9.7 Écrire jusqu'à la dernière aurore
Au terme de son chemin de mots, Gide refuse de prêter main forte au néant. Il a gagné sa partie, la plume à la main. Il faut se reporter au manuscrit pour voir conjointement la fragilité de l'homme et la force de l'écrivain. Le trouble de l'écriture - l'agraphie, le tremblé du tracé, le lié et le bégaiement des mots - contraste avec la clarté de la pensée. Tracé ultime, fil tendu entre le presque-fini et le encore-possible, du dernier ajout à la dernière biffure.
Gide a vécu et il passe pouvoir. "Le dosage insuffisant du gris-bleu du manteau de Catherine a été miraculeusement racheté, par la suite, par l'apport inattendu de la toque. Tout cela d'un goût exquis, évidemment 48."
Ces lignes dernières renvoient à la dédicace initiale: "À ma fille Catherine Jean-Lambert". Elles rapprochent l'esthète, qui sait naturellement l'ajustement parfait des couleurs, et l'écrivain authentique dont la préoccupation demeure le parfait-écrire. Elles relient le père et la fille, qui partagent un même "optimisme spontané" 49.

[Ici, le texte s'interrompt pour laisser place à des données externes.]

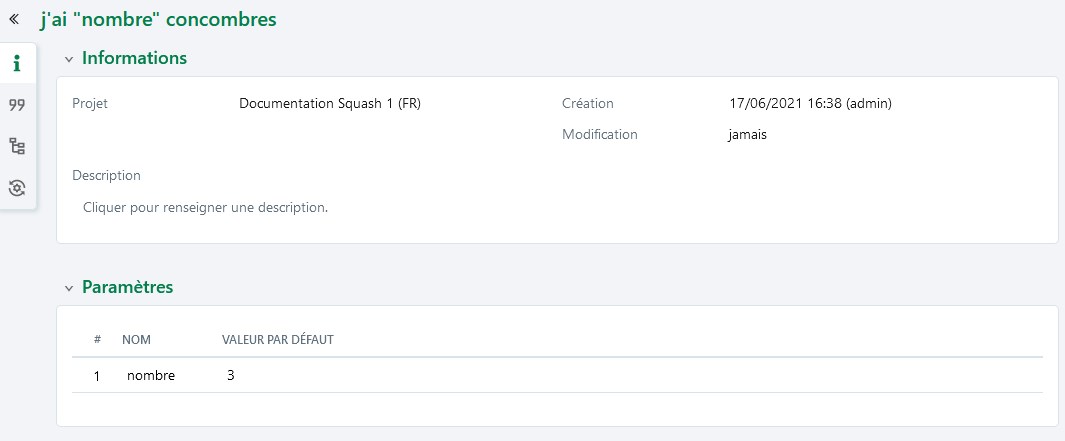Click the modification value "jamais"
This screenshot has width=1065, height=441.
pos(748,134)
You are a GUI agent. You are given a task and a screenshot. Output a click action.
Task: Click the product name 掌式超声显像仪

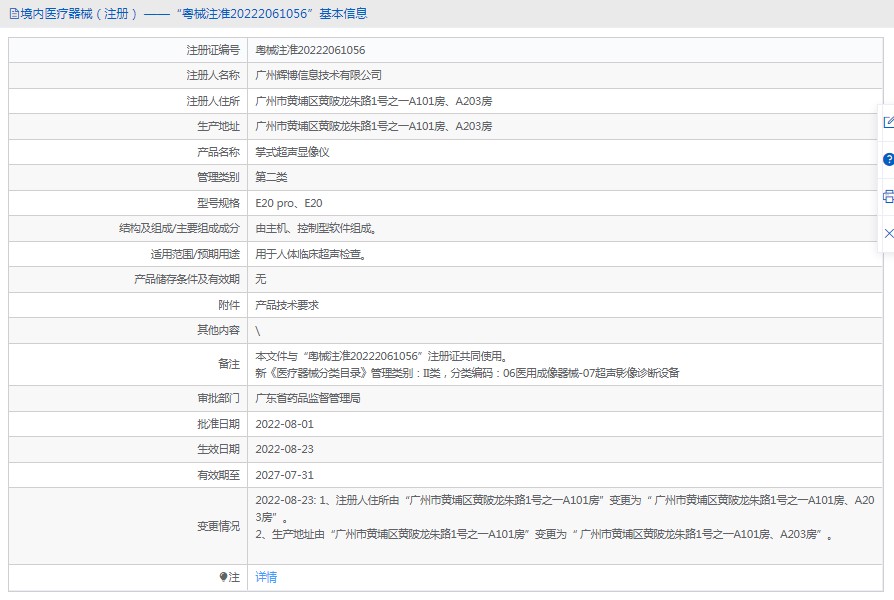point(292,152)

Dans le manuscrit, après "évidemment", une autre phrase s'amorce, le mot "goût" est réitéré puis biffé. Désir fou, une fois encore, de faire coïncider instant mortel et écriture. Seule la forme poétique permet la relation harmonique des contraires. Toute l'œuvre de Gide débouche sur cette composition abstraite, qui abrite quelque chose d'essentiel, quelque chose qui échappe aux tentatives de compréhension totale, sur ce poème en prose gris-bleu, ultime manifestation de la beauté pérenne.
On pourrait suivre le conseil de Jean Lescure: "Il faudrait lire un auteur à l'envers. Ses premiers livres les derniers, ses derniers les premiers. Singulière méthode. Qu'il faut examiner 50" On pourrait commencer par Ainsi soit-il ou Les jeux sont faits, œuvre ultime, œuvre gidienne par excellence. Œuvre d'un "écrivain né" qui, à l'article de la mort, puise dans l'écriture une force nouvelle. Œuvre bousculatoire, qui explore une "région tabou 51", la vieillesse. Œuvre solaire par sa puissance de rayonnement 52. Œuvre active, virulente, salubre.
Œuvre d'un écrivain toujours vivant.
48.
Ainsi soit-il, p. 125.
49.
Journal, t. II, p. 171.
50. Jean Lescure, "Introduction à la poétique de Bachelard", in Gaston Bachelard, L'Intuition de l'instant, Le Livre de Poche, p. 121.
51. Gide écrit: "Notre culture méditerranéenne a dressé dans notre esprit des garde-fous, dont nous avons le plus grand mal à secouer enfin les barrières. [...] Il y a des régions humaines qu'il n'est pas décent d'exposer sur la scène; mais qui n'en existent pas moins. Ces régions tabou varient d'époque en époque" (Préface à La Faim, de Knut Hamsun, Le Livre de Poche, p. 7-8).
52. Roger Martin du Gard, Œuvres complètes, t.II, Notes sur André Gide, p. 1421.
Ce chapitre a été partiellement publié dans BAAG, n° 134, avril 2002, p. 193-206 (conférence prononcée à la Bibliothèque Nationale de France le 29 mars 2001).